Boa noite, muito obrigado, nós somos o Trane Quartet. Quem tiver interesse, estaremos vendendo nosso CD agora no intervalo, na parte de trás. — o saxofonista disse exibindo uma voz grave que reverberou por todo o ambiente quando o show se encerrou. Minha mãe não esperou nem mesmo que eles se retirassem do palco e estendeu a sua carteira em uma ordem silenciosa de que eu iria comprar o álbum do quarteto de "garotos bonitinhos", palavras dela.

Eu não era especialmente afeita à jazz, mas não questionei muito. Afinal, era importante apoiar artistas independentes. Tudo pela música, é claro.

Aproximei-me do estande com a minha mãe à tiracolo me empurrando e buzinando em meu ouvido sobre como eu deveria me portar na frente dos "garotos bonitinhos", ela não cansava de repetir. Ao contrário do que eu esperava, porém, não havia muitas pessoas envolta da mesa nos fundos da casa de show. De perto, os músicos ainda eram bonitos, mas a parte brilhosa do "efeito palco" havia, de fato, passado, o que poderia ser atribuído a alguns fatores como a falta do jogo de luzes, o suor que escorria pelo canto do rosto e a expressão cansada que todos ostentavam depois de quase uma hora de show.

O contrabaixista estava ali controlando a venda dos CDs, enquanto o saxofonista agachado parecia limpar o seu instrumento com uma flanela laranja, deixando o objeto dourado ainda mais brilhoso. O pianista estava sentado em uma mureta mexendo no celular e o baterista, ausente, deveria estar ocupado desmontando o seu instrumento. O garoto alto sorriu exibindo de perto suas covinhas quando eu disse que queria comprar um CD. Troquei as notas pelo encarte de plástico que exibia uma foto dos quatro de terno em um fundo branco com o nome do grupo no canto, e logo concluí que eles deveriam investir mais na identidade visual do grupo, quem sabe contratar um designer para fazer as próximas capas.

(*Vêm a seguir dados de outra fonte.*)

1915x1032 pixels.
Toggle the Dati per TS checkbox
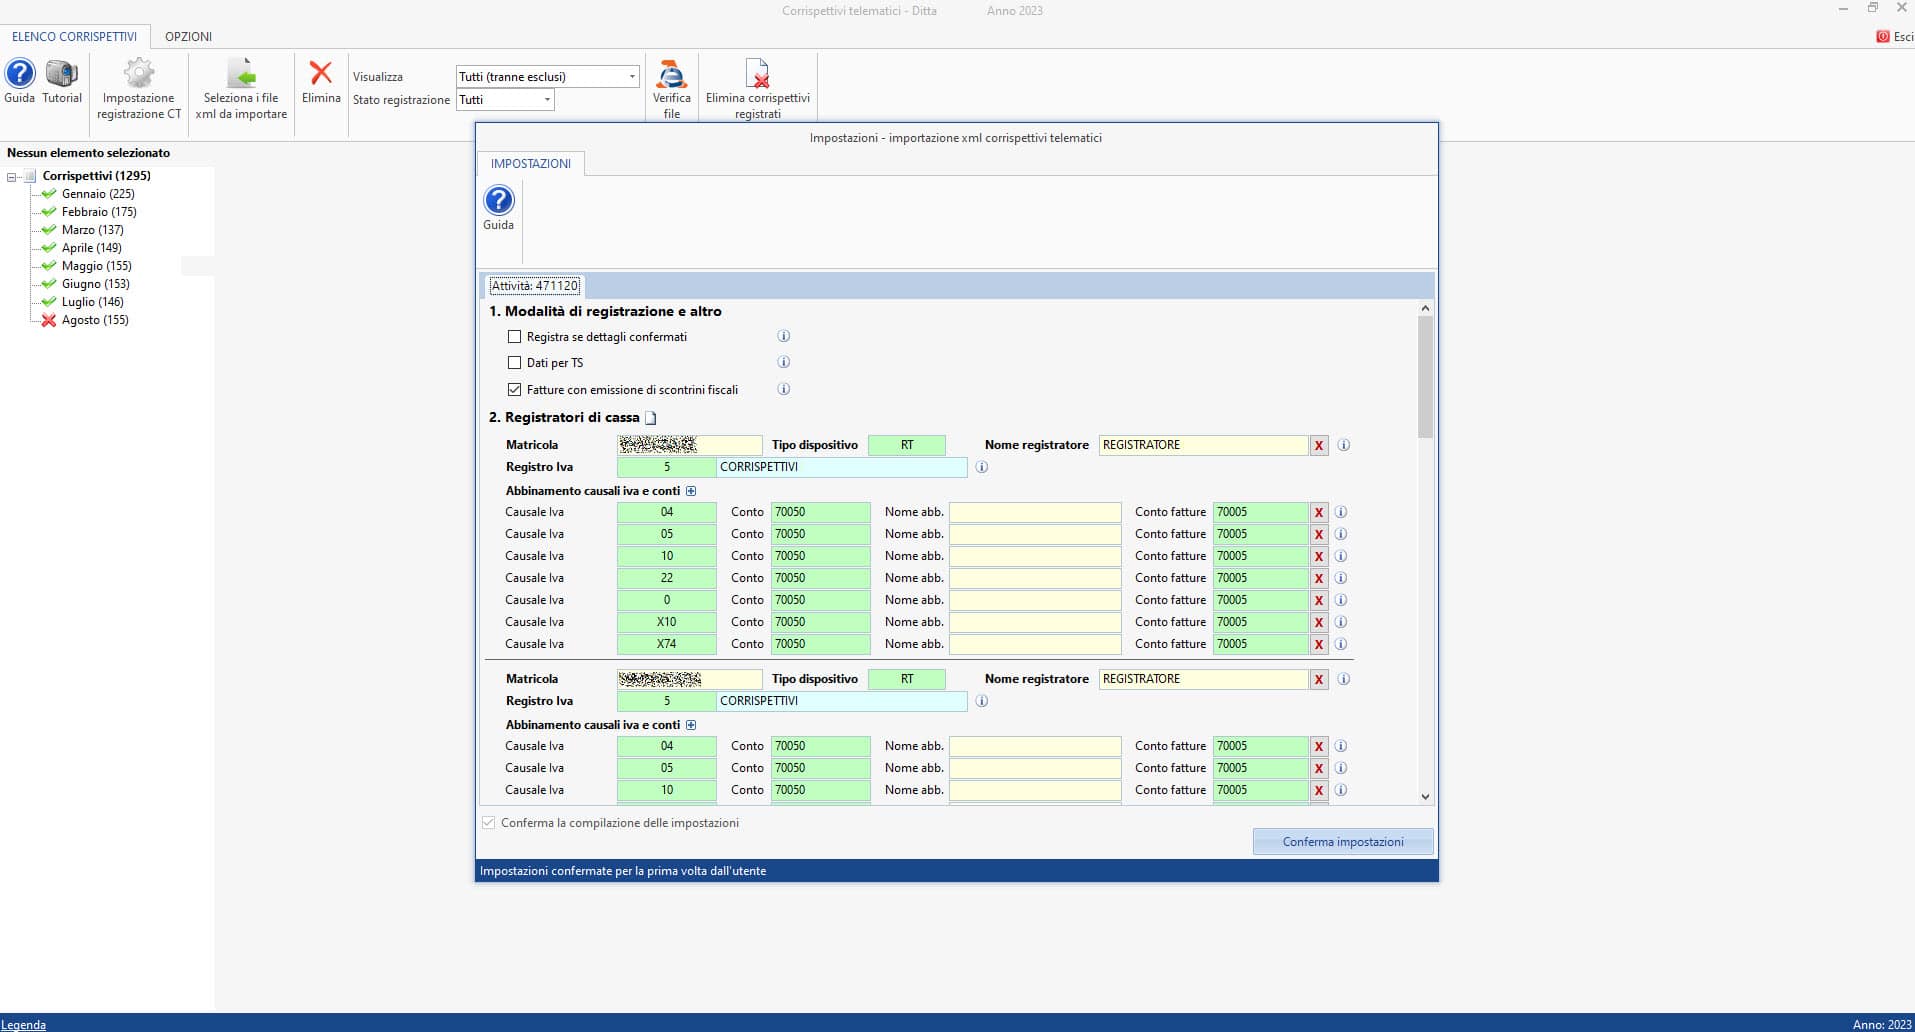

Antes que eu pudesse agradecer e ir embora ilesa, minha mãe decidiu pedir (sem me consultar) que eles autografassem o encarte. Quase derreti de vergonha e o contrabaixista riu discretamente, provavelmente não muito acostumado com esse tipo de pedido, mas assinou prontamente a capa.

Taehyung, Yoongi... Ela quer o nosso autógrafo. — ele estendeu para os demais o encarte exibindo um sorriso discreto. O pianista se levantou primeiro, assinou, se curvou de forma respeitosa agradecimento e passou o encarte em mãos para o saxofonista que, depois de ajustar o instrumento na sua case, se levantou e apoiou o encarte na mesa.

Qual o seu nome, querida? — perdi a fala quando conheci sua voz. Para ser mais específica, como ela soava para mim. Ainda era grave a densa, como ouvira há pouco nos auto-falantes da casa de show, mas era diferente quando era para mim, assim eu gostava de pensar.

Achei esquisto, pois, no caso dele, o efeito palco parecia não ter se dissipado. Na verdade, eu que me senti transportada para aquele palco, tal como uma fã nervosa que esquece próprio nome quando de frente para o ídolo. E foi exatamente o que aconteceu. Depois de ter aqueles olhos sobre mim, eu esqueci o meu próprio nome.

Minha mãe me empurrou discretamente com o braço para que eu reagisse da minha perda momentânea de memória e quando consegui dizer, finalmente, minha voz falhou vergonhosamente. Senti minhas bochechas quentes e quis desviar o olhar, mas havia algo na forma que meu nome soou na sua voz que puxou meu foco de volta ao seu rosto.

— Aqui está, Kim Chung-Hee. Muito obrigado. — ele estendeu de volta o encarte com um sorriso e se curvou educado antes de voltar à limpeza do seu instrumento.

Ele fez uma dedicatória curta na capa do álbum que dizia"com carinho, para a querida Chung-Hee. Espero que goste". Logo embaixo havia uma assinatura, Vante.

E ali começou a primeira faísca, queimando suave, uma excitação que eu atribuíra ao vinho, à música, à noite, à possibilidade de ouvi-lo chamando pelo meu nome mais vezes. Esse conjunto de sensações me fez, após estudar o encarte do CD madrugada afora, buscar pelo Instagram do quarteto e, despretensiosamente, seguir. Todo o apoio aos grupos independentes de jazz, é claro.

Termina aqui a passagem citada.